# list of threads for the diesel subforum



## d geek (Nov 26, 2008)

I respectfully request the Moderators to consider moving the following threads to this forum:
Everything you wanted to know about BMW diesels... 
C/D 335d short take road test 
how do I run in the new X5D?
My 335d vs. 335i test drive comparison 
Drove a 335d yesterday.
2009 bmw 335d full test 
335d with not many powertrain options? 
335d Review (49 mpg over 813 miles) 
How many would like a diesel? 
X35d oil
46.1 mpg on my 335d 
335d owners: How's it going?? 
Just bought a 335d Touring... 
335D - Is it selling? 
Why is there no 335 xd ? 
335d (yes, diesel) fuel mileage 
335d maintenance in the US?
BMW LL04 oil at a Pep Boys near you! 
only AWD diesels? raise hell with bmwusa... 
X5 35d vs. X5 3.0si - Acceleration Tests! 
335d Cold Weather Effect on MPG
335 d Break-in Q.... 
335d: Availability of Ultra Low Sulfur Diesel (ULSD) fuel 
335d HPFP 
335xd Wagon would be my perfect car.

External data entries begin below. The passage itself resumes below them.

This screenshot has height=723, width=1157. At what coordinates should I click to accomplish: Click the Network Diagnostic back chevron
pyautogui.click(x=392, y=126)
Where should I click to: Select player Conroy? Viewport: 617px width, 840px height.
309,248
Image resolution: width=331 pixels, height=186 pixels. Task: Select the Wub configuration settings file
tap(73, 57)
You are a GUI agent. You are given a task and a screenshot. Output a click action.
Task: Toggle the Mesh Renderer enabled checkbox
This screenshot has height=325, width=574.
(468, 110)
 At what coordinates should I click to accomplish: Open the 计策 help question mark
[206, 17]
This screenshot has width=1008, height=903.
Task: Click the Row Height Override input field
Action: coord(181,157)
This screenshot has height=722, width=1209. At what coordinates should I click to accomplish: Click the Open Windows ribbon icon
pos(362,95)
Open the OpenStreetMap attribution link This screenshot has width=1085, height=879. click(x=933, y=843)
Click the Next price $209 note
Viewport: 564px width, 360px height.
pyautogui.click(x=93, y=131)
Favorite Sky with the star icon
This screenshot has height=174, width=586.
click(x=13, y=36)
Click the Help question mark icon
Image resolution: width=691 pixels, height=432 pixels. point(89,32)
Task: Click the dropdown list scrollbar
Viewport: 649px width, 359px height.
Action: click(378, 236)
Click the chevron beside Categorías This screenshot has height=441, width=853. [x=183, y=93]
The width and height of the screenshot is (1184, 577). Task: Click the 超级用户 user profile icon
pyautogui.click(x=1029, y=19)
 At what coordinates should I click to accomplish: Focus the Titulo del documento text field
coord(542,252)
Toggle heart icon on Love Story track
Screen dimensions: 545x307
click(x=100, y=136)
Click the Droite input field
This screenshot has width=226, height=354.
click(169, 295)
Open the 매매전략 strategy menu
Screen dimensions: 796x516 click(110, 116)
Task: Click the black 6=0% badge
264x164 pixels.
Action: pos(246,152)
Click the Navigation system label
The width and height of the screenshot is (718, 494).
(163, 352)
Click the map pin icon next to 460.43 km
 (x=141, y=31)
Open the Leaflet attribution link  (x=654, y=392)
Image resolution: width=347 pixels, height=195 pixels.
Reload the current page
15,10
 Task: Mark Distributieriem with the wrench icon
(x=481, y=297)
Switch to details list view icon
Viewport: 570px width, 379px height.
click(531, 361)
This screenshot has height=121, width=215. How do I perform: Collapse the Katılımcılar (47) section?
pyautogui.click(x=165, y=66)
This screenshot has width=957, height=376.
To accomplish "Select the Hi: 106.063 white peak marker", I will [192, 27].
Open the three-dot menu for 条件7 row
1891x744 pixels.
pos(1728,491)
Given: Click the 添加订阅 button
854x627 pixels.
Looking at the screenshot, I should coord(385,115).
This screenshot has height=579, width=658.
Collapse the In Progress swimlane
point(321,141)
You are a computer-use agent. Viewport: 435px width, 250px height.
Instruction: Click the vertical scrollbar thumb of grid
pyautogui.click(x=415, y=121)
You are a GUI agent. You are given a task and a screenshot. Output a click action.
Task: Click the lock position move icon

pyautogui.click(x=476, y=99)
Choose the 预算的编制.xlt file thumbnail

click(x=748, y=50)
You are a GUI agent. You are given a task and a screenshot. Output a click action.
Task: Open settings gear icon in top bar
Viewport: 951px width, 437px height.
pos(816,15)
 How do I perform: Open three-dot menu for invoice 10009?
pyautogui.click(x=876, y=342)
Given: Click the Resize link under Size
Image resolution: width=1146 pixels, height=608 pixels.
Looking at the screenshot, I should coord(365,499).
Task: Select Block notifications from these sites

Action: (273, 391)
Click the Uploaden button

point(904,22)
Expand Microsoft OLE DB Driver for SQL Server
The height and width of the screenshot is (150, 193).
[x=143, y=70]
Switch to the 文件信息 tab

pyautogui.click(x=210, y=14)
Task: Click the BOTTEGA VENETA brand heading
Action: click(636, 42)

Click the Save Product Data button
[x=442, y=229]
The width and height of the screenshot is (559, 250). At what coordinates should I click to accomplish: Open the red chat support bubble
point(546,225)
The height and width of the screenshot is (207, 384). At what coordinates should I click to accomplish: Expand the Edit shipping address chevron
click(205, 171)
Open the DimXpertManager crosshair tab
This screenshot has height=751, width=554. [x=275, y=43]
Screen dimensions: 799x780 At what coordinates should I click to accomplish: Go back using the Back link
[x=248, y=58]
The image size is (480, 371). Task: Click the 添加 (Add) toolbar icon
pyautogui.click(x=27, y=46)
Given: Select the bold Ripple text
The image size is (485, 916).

Let's see it, and see it in the US! 
X5 Diesel Oil level Help!
oil capacity of 3.0 Diesel?
335d - VAC Motorsports Diesel Power Module for the US cars 
335d glow plugs
X5 xDrive35d catastrophic engine failure 
Diesel fuel lubricity additives 
Recommended oil for diesel engines
What are you paying for Diesel? 
335d oil capacity and viscosity 
Looking for feedback on performance chip for 335d
2009 X5 35D Diesel Exhaust Urea Reservoir Problem
335d
BMW 335d wagon in the USA 
BMW execs hint at 123d and Z2 for US


----------



## Stugots (Jan 1, 2010)

http://www.bimmerfest.com/forums/group.php?groupid=15

Mention of the Diesel group may not hurt, either.


----------



## D_O_H (Nov 12, 2009)

Thanks for putting this list together. As someone a little late to the party, I haven't read all of these (yet).


----------



## RoBMWED (Aug 3, 2007)

dgeek !

Thank you for making this request ! We're on our way to Diesel internet ecstasy, or at least maybe better informed BMW Diesel owners.


----------



## Marine5302 (Sep 13, 2009)

Can the first post become a sticky?


----------



## d geek (Nov 26, 2008)

Marine5302 said:


> Can the first post become a sticky?


i second this, if it is easier than moving the listed threads to this new forum. whatta ya say, Mods?


----------



## 62Lincoln (Sep 26, 2004)

What would really be helpful would be for the powers of the board to allow someone to be a mod for this forum.


----------



## d geek (Nov 26, 2008)

i thought that PropellerHead was? He is a mod and made the first post. :dunno:


----------



## PropellerHead (Jan 3, 2002)

d geek said:


> i thought that PropellerHead was? He is a mod and made the first post. :dunno:


Nyah. I just have 'reach' into this and other forums. I moved the diesel fuel/questions specific threads for you, but kept the discussions of specific diesel models (X, 3, 1 series, etc) in their respective forums.


----------



## d geek (Nov 26, 2008)

thanks for doing that. One more that would really fit (even though it is model specific) is the '335d' epic. And make this thread a sticky so we can link over to those type of threads? 
thanks again for making this sub-forum happen :thumbup:


----------



## 62Lincoln (Sep 26, 2004)

PropellerHead said:


> Nyah. I just have 'reach' into this and other forums. I moved the diesel fuel/questions specific threads for you, but kept the discussions of specific diesel models (X, 3, 1 series, etc) in their respective forums.


Would it be okay for us to request that certain "universal"diesel topics be bookmarked? I'm thinking discussions related to oil, fuel location/quality, etc.. It seems like those types of stickys might be useful for all.

P.S. She is very cute!


----------